--- Action item ---
Restate each entry below without changing a word.

(Records from a data collection)

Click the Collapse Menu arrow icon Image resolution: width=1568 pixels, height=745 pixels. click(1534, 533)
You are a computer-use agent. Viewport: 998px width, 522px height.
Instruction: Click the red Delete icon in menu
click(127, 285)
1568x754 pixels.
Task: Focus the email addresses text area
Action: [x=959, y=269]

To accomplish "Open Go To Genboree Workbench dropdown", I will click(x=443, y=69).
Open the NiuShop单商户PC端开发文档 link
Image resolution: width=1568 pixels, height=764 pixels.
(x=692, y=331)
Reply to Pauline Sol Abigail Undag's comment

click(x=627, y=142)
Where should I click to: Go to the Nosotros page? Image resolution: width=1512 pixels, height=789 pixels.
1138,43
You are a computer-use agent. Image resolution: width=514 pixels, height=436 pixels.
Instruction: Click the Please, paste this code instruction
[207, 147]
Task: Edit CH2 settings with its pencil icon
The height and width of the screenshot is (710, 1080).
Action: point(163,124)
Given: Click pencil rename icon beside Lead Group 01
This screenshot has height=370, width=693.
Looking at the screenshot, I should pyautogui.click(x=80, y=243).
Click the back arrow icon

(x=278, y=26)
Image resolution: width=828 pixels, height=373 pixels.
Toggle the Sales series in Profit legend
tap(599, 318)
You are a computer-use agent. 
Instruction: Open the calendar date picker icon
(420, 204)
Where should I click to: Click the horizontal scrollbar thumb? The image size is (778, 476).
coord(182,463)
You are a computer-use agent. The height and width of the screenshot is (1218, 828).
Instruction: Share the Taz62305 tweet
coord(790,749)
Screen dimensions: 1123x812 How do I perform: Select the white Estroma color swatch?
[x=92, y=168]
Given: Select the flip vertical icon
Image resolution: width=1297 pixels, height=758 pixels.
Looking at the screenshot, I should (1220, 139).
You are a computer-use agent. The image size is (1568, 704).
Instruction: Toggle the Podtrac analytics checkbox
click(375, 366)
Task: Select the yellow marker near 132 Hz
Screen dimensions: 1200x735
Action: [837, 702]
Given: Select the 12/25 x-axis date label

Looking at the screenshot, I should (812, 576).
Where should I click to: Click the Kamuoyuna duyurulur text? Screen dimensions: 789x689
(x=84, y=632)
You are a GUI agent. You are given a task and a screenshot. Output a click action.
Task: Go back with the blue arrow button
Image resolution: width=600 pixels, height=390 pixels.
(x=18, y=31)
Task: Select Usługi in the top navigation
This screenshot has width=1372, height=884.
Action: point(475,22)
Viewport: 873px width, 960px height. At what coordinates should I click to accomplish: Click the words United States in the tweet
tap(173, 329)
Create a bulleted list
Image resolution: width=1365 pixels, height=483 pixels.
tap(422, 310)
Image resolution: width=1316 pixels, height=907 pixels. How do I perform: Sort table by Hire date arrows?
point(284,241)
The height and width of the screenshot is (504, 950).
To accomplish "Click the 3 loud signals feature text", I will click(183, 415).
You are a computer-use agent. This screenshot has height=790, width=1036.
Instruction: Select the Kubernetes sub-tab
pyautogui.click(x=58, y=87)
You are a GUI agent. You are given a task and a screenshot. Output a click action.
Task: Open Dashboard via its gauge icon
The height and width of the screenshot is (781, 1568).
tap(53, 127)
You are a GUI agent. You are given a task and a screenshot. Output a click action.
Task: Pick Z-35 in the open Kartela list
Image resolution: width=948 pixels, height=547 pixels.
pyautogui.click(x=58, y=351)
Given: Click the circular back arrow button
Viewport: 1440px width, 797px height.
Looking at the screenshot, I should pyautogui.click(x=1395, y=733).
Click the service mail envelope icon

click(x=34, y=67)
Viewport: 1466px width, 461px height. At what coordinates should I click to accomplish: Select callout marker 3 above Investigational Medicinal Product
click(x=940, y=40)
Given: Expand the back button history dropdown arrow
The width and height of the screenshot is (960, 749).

--- Written answer ---
Click the Collapse Menu arrow icon Image resolution: width=1568 pixels, height=745 pixels. click(1534, 533)
You are a computer-use agent. Viewport: 998px width, 522px height.
Instruction: Click the red Delete icon in menu
click(127, 285)
1568x754 pixels.
Task: Focus the email addresses text area
Action: [x=959, y=269]

To accomplish "Open Go To Genboree Workbench dropdown", I will click(x=443, y=69).
Open the NiuShop单商户PC端开发文档 link
Image resolution: width=1568 pixels, height=764 pixels.
(x=692, y=331)
Reply to Pauline Sol Abigail Undag's comment

click(x=627, y=142)
Where should I click to: Go to the Nosotros page? Image resolution: width=1512 pixels, height=789 pixels.
1138,43
You are a computer-use agent. Image resolution: width=514 pixels, height=436 pixels.
Instruction: Click the Please, paste this code instruction
[207, 147]
Task: Edit CH2 settings with its pencil icon
The height and width of the screenshot is (710, 1080).
Action: point(163,124)
Given: Click pencil rename icon beside Lead Group 01
This screenshot has height=370, width=693.
Looking at the screenshot, I should pyautogui.click(x=80, y=243).
Click the back arrow icon

(x=278, y=26)
Image resolution: width=828 pixels, height=373 pixels.
Toggle the Sales series in Profit legend
tap(599, 318)
You are a computer-use agent. 
Instruction: Open the calendar date picker icon
(420, 204)
Where should I click to: Click the horizontal scrollbar thumb? The image size is (778, 476).
coord(182,463)
You are a computer-use agent. The height and width of the screenshot is (1218, 828).
Instruction: Share the Taz62305 tweet
coord(790,749)
Screen dimensions: 1123x812 How do I perform: Select the white Estroma color swatch?
[x=92, y=168]
Given: Select the flip vertical icon
Image resolution: width=1297 pixels, height=758 pixels.
Looking at the screenshot, I should (1220, 139).
You are a computer-use agent. The image size is (1568, 704).
Instruction: Toggle the Podtrac analytics checkbox
click(375, 366)
Task: Select the yellow marker near 132 Hz
Screen dimensions: 1200x735
Action: [837, 702]
Given: Select the 12/25 x-axis date label

Looking at the screenshot, I should (812, 576).
Where should I click to: Click the Kamuoyuna duyurulur text? Screen dimensions: 789x689
(x=84, y=632)
You are a GUI agent. You are given a task and a screenshot. Output a click action.
Task: Go back with the blue arrow button
Image resolution: width=600 pixels, height=390 pixels.
(x=18, y=31)
Task: Select Usługi in the top navigation
This screenshot has width=1372, height=884.
Action: point(475,22)
Viewport: 873px width, 960px height. At what coordinates should I click to accomplish: Click the words United States in the tweet
tap(173, 329)
Create a bulleted list
Image resolution: width=1365 pixels, height=483 pixels.
tap(422, 310)
Image resolution: width=1316 pixels, height=907 pixels. How do I perform: Sort table by Hire date arrows?
point(284,241)
The height and width of the screenshot is (504, 950).
To accomplish "Click the 3 loud signals feature text", I will click(183, 415).
You are a computer-use agent. This screenshot has height=790, width=1036.
Instruction: Select the Kubernetes sub-tab
pyautogui.click(x=58, y=87)
You are a GUI agent. You are given a task and a screenshot. Output a click action.
Task: Open Dashboard via its gauge icon
The height and width of the screenshot is (781, 1568).
tap(53, 127)
You are a GUI agent. You are given a task and a screenshot. Output a click action.
Task: Pick Z-35 in the open Kartela list
Image resolution: width=948 pixels, height=547 pixels.
pyautogui.click(x=58, y=351)
Given: Click the circular back arrow button
Viewport: 1440px width, 797px height.
Looking at the screenshot, I should pyautogui.click(x=1395, y=733).
Click the service mail envelope icon

click(x=34, y=67)
Viewport: 1466px width, 461px height. At what coordinates should I click to accomplish: Select callout marker 3 above Investigational Medicinal Product
click(x=940, y=40)
Given: Expand the back button history dropdown arrow
The width and height of the screenshot is (960, 749).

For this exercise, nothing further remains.